Pixel coordinate grounding data
★ ★ ★ ★

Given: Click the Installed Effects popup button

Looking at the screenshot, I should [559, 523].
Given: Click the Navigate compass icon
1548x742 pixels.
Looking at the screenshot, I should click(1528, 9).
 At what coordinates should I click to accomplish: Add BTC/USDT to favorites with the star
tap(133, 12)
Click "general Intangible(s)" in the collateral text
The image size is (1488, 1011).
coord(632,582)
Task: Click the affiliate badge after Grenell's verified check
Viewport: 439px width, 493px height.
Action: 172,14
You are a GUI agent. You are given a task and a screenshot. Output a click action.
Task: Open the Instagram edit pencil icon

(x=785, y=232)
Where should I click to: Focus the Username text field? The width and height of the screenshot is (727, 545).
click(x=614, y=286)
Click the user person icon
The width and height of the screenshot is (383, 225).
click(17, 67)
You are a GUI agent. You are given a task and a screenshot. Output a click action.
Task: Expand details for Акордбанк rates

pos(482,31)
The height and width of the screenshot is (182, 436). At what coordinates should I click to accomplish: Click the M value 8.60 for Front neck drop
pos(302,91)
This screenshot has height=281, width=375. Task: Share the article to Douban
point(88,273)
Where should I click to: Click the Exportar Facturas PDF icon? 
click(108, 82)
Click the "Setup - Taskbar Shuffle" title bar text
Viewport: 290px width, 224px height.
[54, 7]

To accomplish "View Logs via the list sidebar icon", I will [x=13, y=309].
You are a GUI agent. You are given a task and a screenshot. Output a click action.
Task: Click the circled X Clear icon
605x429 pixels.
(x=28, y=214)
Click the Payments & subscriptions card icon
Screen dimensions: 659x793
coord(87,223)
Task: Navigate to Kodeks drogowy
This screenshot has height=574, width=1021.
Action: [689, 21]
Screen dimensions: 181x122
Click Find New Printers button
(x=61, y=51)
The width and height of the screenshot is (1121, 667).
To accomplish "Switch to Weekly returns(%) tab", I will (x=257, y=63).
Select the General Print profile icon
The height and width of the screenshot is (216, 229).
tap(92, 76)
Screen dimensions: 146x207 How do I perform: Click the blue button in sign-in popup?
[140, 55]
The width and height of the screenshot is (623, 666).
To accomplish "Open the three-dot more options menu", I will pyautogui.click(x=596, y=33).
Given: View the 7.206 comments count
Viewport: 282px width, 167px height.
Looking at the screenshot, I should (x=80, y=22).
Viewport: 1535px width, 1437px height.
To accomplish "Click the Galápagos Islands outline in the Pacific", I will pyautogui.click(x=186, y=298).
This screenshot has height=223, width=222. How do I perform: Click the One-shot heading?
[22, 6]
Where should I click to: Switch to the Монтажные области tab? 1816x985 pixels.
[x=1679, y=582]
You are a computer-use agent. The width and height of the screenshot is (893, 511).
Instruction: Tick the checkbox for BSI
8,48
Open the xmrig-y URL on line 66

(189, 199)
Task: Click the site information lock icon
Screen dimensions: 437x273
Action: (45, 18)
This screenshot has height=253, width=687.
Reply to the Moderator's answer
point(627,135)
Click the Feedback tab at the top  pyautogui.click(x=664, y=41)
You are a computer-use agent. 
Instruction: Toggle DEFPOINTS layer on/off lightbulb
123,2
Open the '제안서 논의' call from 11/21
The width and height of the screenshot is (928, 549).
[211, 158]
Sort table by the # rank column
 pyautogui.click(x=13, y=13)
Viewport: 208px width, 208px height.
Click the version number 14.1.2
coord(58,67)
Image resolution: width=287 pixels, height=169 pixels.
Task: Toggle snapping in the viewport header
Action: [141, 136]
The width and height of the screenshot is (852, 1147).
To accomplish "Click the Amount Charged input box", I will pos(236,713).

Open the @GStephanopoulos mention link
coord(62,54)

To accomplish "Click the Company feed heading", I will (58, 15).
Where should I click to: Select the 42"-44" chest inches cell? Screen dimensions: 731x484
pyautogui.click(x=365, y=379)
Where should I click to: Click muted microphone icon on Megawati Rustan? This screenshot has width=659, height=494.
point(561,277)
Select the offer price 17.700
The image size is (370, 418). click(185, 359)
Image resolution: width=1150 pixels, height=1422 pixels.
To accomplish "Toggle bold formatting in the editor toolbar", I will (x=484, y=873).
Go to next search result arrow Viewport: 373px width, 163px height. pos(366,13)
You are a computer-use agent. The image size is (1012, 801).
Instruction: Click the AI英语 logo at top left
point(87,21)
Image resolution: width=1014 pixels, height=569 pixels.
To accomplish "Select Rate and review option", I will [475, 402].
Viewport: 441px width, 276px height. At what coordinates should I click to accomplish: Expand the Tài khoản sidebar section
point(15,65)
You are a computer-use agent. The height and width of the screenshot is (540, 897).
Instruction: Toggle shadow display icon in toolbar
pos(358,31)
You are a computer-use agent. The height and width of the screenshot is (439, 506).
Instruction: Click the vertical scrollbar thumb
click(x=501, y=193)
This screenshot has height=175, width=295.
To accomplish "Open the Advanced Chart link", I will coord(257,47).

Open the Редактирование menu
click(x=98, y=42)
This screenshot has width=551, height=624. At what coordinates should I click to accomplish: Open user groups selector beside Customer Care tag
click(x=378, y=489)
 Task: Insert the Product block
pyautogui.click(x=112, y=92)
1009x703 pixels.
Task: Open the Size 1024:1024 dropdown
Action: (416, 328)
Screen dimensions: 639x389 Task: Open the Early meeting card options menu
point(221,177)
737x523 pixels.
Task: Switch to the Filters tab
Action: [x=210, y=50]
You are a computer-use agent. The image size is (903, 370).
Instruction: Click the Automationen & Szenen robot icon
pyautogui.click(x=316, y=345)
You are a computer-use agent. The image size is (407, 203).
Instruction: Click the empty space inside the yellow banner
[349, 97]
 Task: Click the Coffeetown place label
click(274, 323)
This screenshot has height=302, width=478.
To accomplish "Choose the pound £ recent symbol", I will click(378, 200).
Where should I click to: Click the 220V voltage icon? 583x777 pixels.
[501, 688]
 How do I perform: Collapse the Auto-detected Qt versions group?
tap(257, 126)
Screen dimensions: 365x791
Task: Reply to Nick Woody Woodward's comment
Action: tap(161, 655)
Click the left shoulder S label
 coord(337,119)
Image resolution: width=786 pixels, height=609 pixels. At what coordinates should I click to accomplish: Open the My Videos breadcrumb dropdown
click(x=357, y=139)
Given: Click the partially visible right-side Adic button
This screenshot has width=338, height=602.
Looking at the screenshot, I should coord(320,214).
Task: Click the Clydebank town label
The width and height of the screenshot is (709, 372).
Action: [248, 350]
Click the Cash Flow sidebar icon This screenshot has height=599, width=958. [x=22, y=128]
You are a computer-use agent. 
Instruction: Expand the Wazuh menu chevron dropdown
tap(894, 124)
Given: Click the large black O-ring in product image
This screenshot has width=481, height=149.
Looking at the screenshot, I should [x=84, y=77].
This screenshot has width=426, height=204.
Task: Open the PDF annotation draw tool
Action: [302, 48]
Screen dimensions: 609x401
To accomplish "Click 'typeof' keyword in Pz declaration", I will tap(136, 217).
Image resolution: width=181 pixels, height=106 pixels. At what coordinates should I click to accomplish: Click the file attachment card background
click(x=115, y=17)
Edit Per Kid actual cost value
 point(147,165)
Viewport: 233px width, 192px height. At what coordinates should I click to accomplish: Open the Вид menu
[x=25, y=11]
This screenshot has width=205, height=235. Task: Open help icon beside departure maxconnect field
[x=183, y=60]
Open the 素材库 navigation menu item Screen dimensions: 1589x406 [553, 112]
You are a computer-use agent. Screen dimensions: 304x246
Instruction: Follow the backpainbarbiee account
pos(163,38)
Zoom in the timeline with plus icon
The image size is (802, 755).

★ ★ ★ ★

Each record is to be repeated word for word, with none skipped.

Given: Click the Installed Effects popup button

Looking at the screenshot, I should [559, 523].
Given: Click the Navigate compass icon
1548x742 pixels.
Looking at the screenshot, I should click(1528, 9).
 At what coordinates should I click to accomplish: Add BTC/USDT to favorites with the star
tap(133, 12)
Click "general Intangible(s)" in the collateral text
The image size is (1488, 1011).
coord(632,582)
Task: Click the affiliate badge after Grenell's verified check
Viewport: 439px width, 493px height.
Action: 172,14
You are a GUI agent. You are given a task and a screenshot. Output a click action.
Task: Open the Instagram edit pencil icon

(x=785, y=232)
Where should I click to: Focus the Username text field? The width and height of the screenshot is (727, 545).
click(x=614, y=286)
Click the user person icon
The width and height of the screenshot is (383, 225).
click(17, 67)
You are a GUI agent. You are given a task and a screenshot. Output a click action.
Task: Expand details for Акордбанк rates

pos(482,31)
The height and width of the screenshot is (182, 436). At what coordinates should I click to accomplish: Click the M value 8.60 for Front neck drop
pos(302,91)
This screenshot has height=281, width=375. Task: Share the article to Douban
point(88,273)
Where should I click to: Click the Exportar Facturas PDF icon? 
click(108, 82)
Click the "Setup - Taskbar Shuffle" title bar text
Viewport: 290px width, 224px height.
[54, 7]

To accomplish "View Logs via the list sidebar icon", I will [x=13, y=309].
You are a GUI agent. You are given a task and a screenshot. Output a click action.
Task: Click the circled X Clear icon
605x429 pixels.
(x=28, y=214)
Click the Payments & subscriptions card icon
Screen dimensions: 659x793
coord(87,223)
Task: Navigate to Kodeks drogowy
This screenshot has height=574, width=1021.
Action: [689, 21]
Screen dimensions: 181x122
Click Find New Printers button
(x=61, y=51)
The width and height of the screenshot is (1121, 667).
To accomplish "Switch to Weekly returns(%) tab", I will (x=257, y=63).
Select the General Print profile icon
The height and width of the screenshot is (216, 229).
tap(92, 76)
Screen dimensions: 146x207 How do I perform: Click the blue button in sign-in popup?
[140, 55]
The width and height of the screenshot is (623, 666).
To accomplish "Open the three-dot more options menu", I will pyautogui.click(x=596, y=33).
Given: View the 7.206 comments count
Viewport: 282px width, 167px height.
Looking at the screenshot, I should (x=80, y=22).
Viewport: 1535px width, 1437px height.
To accomplish "Click the Galápagos Islands outline in the Pacific", I will pyautogui.click(x=186, y=298).
This screenshot has height=223, width=222. How do I perform: Click the One-shot heading?
[22, 6]
Where should I click to: Switch to the Монтажные области tab? 1816x985 pixels.
[x=1679, y=582]
You are a computer-use agent. The width and height of the screenshot is (893, 511).
Instruction: Tick the checkbox for BSI
8,48
Open the xmrig-y URL on line 66

(189, 199)
Task: Click the site information lock icon
Screen dimensions: 437x273
Action: (45, 18)
This screenshot has height=253, width=687.
Reply to the Moderator's answer
point(627,135)
Click the Feedback tab at the top  pyautogui.click(x=664, y=41)
You are a computer-use agent. 
Instruction: Toggle DEFPOINTS layer on/off lightbulb
123,2
Open the '제안서 논의' call from 11/21
The width and height of the screenshot is (928, 549).
[211, 158]
Sort table by the # rank column
 pyautogui.click(x=13, y=13)
Viewport: 208px width, 208px height.
Click the version number 14.1.2
coord(58,67)
Image resolution: width=287 pixels, height=169 pixels.
Task: Toggle snapping in the viewport header
Action: [141, 136]
The width and height of the screenshot is (852, 1147).
To accomplish "Click the Amount Charged input box", I will pos(236,713).

Open the @GStephanopoulos mention link
coord(62,54)

To accomplish "Click the Company feed heading", I will (58, 15).
Where should I click to: Select the 42"-44" chest inches cell? Screen dimensions: 731x484
pyautogui.click(x=365, y=379)
Where should I click to: Click muted microphone icon on Megawati Rustan? This screenshot has width=659, height=494.
point(561,277)
Select the offer price 17.700
The image size is (370, 418). click(185, 359)
Image resolution: width=1150 pixels, height=1422 pixels.
To accomplish "Toggle bold formatting in the editor toolbar", I will (x=484, y=873).
Go to next search result arrow Viewport: 373px width, 163px height. pos(366,13)
You are a computer-use agent. The image size is (1012, 801).
Instruction: Click the AI英语 logo at top left
point(87,21)
Image resolution: width=1014 pixels, height=569 pixels.
To accomplish "Select Rate and review option", I will [475, 402].
Viewport: 441px width, 276px height. At what coordinates should I click to accomplish: Expand the Tài khoản sidebar section
point(15,65)
You are a computer-use agent. The height and width of the screenshot is (540, 897).
Instruction: Toggle shadow display icon in toolbar
pos(358,31)
You are a computer-use agent. The height and width of the screenshot is (439, 506).
Instruction: Click the vertical scrollbar thumb
click(x=501, y=193)
This screenshot has height=175, width=295.
To accomplish "Open the Advanced Chart link", I will coord(257,47).

Open the Редактирование menu
click(x=98, y=42)
This screenshot has width=551, height=624. At what coordinates should I click to accomplish: Open user groups selector beside Customer Care tag
click(x=378, y=489)
 Task: Insert the Product block
pyautogui.click(x=112, y=92)
1009x703 pixels.
Task: Open the Size 1024:1024 dropdown
Action: (416, 328)
Screen dimensions: 639x389 Task: Open the Early meeting card options menu
point(221,177)
737x523 pixels.
Task: Switch to the Filters tab
Action: [x=210, y=50]
You are a computer-use agent. The image size is (903, 370).
Instruction: Click the Automationen & Szenen robot icon
pyautogui.click(x=316, y=345)
You are a computer-use agent. The image size is (407, 203).
Instruction: Click the empty space inside the yellow banner
[349, 97]
 Task: Click the Coffeetown place label
click(274, 323)
This screenshot has height=302, width=478.
To accomplish "Choose the pound £ recent symbol", I will click(378, 200).
Where should I click to: Click the 220V voltage icon? 583x777 pixels.
[501, 688]
 How do I perform: Collapse the Auto-detected Qt versions group?
tap(257, 126)
Screen dimensions: 365x791
Task: Reply to Nick Woody Woodward's comment
Action: tap(161, 655)
Click the left shoulder S label
 coord(337,119)
Image resolution: width=786 pixels, height=609 pixels. At what coordinates should I click to accomplish: Open the My Videos breadcrumb dropdown
click(x=357, y=139)
Given: Click the partially visible right-side Adic button
This screenshot has width=338, height=602.
Looking at the screenshot, I should coord(320,214).
Task: Click the Clydebank town label
The width and height of the screenshot is (709, 372).
Action: [248, 350]
Click the Cash Flow sidebar icon This screenshot has height=599, width=958. [x=22, y=128]
You are a computer-use agent. 
Instruction: Expand the Wazuh menu chevron dropdown
tap(894, 124)
Given: Click the large black O-ring in product image
This screenshot has width=481, height=149.
Looking at the screenshot, I should [x=84, y=77].
This screenshot has width=426, height=204.
Task: Open the PDF annotation draw tool
Action: [302, 48]
Screen dimensions: 609x401
To accomplish "Click 'typeof' keyword in Pz declaration", I will tap(136, 217).
Image resolution: width=181 pixels, height=106 pixels. At what coordinates should I click to accomplish: Click the file attachment card background
click(x=115, y=17)
Edit Per Kid actual cost value
 point(147,165)
Viewport: 233px width, 192px height. At what coordinates should I click to accomplish: Open the Вид menu
[x=25, y=11]
This screenshot has width=205, height=235. Task: Open help icon beside departure maxconnect field
[x=183, y=60]
Open the 素材库 navigation menu item Screen dimensions: 1589x406 [553, 112]
You are a computer-use agent. Screen dimensions: 304x246
Instruction: Follow the backpainbarbiee account
pos(163,38)
Zoom in the timeline with plus icon
The image size is (802, 755).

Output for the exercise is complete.